If an app can’t explain what the AI reads, what it writes, and who approves the output before it goes to a coach, the AI is probably a wrapper around a language model with no domain rigor.
5. What’s the real total cost — time and money?
Free-forever apps generally monetize one of three ways: ads, data resale, or upsells gated behind the features you actually need. Paid apps usually disclose the upsell up front. Neither is bad, but the total cost for a serious athlete usually ends up in the $100-300/year range regardless of which model you start on.
Budget for time, too. The first 30 days of any tracking app are the most expensive — someone has to enter historical data and learn the flows. A bad choice costs more in switching time than the subscription.

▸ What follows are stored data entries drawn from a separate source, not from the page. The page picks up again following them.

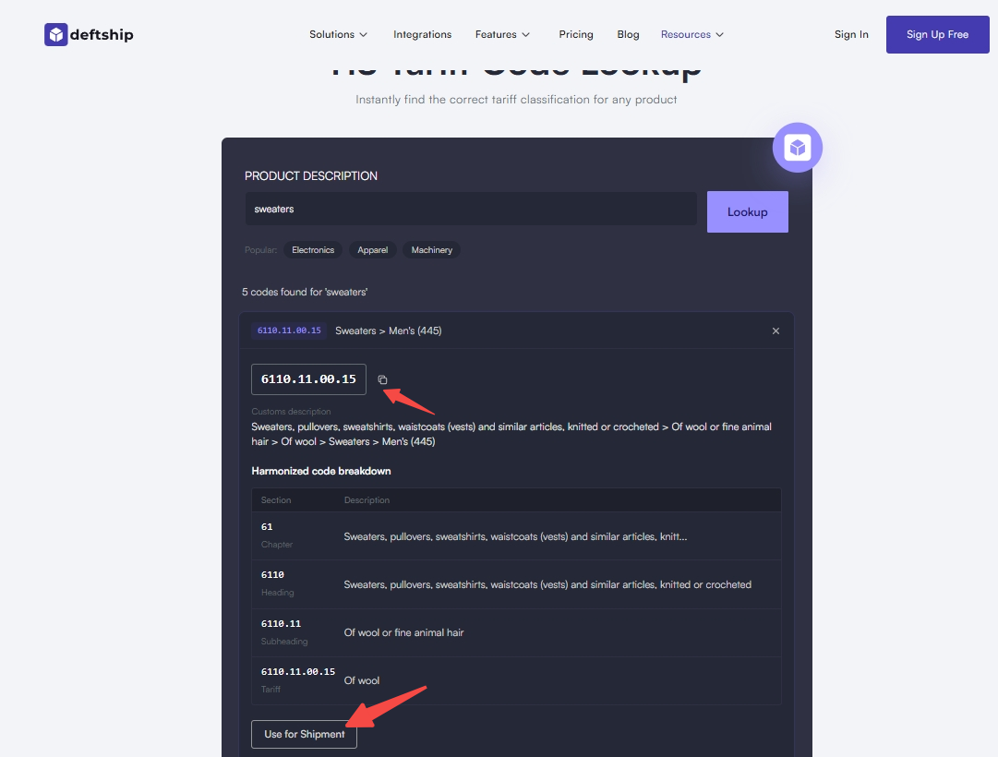Click the 6110.11.00.15 code badge in header
The width and height of the screenshot is (998, 757).
[x=289, y=330]
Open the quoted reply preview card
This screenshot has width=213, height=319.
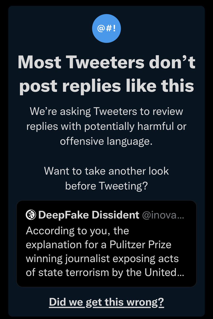click(x=106, y=244)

Where PeakTraining AI fits
We built PeakTraining AI for the second problem — parents helping an athlete who wants to play at the next level. The app is sport-agnostic at the core (workouts, body metrics, game stats) and opinionated about the recruiting output (athletic resume, AI-drafted evaluations, highlight reels from game film).
If the driver is mostly “my kid wants to play in college and the recruiting process is opaque,” we’re a strong fit. If the driver is primarily adult-fitness tracking or elite-sport load monitoring, there are better-specialized tools. Our Compare section covers the trade-offs against Hudl, MaxPreps, and TeamSnap honestly.
Frequently asked questions
At what age should a youth athlete start using a tracking app?
Most parents wait until the athlete cares about the data — usually middle school at the earliest, high school most commonly. Earlier tracking can be useful for health and injury monitoring, but 'recruiting profiles' for a 10-year-old are premature and can pressure the athlete. Follow the athlete's interest.
Is a highlight reel really necessary?
For athletes targeting college recruitment, yes — coaches rarely scout in person for every position, so film is the primary signal. For athletes playing recreationally, no. See our 'Do youth athletes need a highlight reel?' guide for the nuance.
How do I know whether a given app's 'recruiting profile' will actually reach coaches?
You don't — because no app reaches coaches automatically. The profile is a tool you share. Ask the app vendor whether college coaches use the format, which divisions and sports they target, and whether they can show you examples of profiles that led to conversations. Direct outreach from the athlete is what moves the needle; the profile makes that outreach more credible.
Should the athlete control the account, or the parent?
Both. A good app supports linked parent + athlete accounts, with parent-controlled visibility settings for athletes under 18 and full athlete ownership at 18+. If an app only has an 'athlete' account type, parents have less oversight of what's being shared.
What if we outgrow the app in a year?
Check export. Before signing up, confirm you can export all entered data (workouts, stats, body metrics, media) in a usable format. This is the single best hedge against vendor lock-in — the data is yours; portability is what keeps it yours.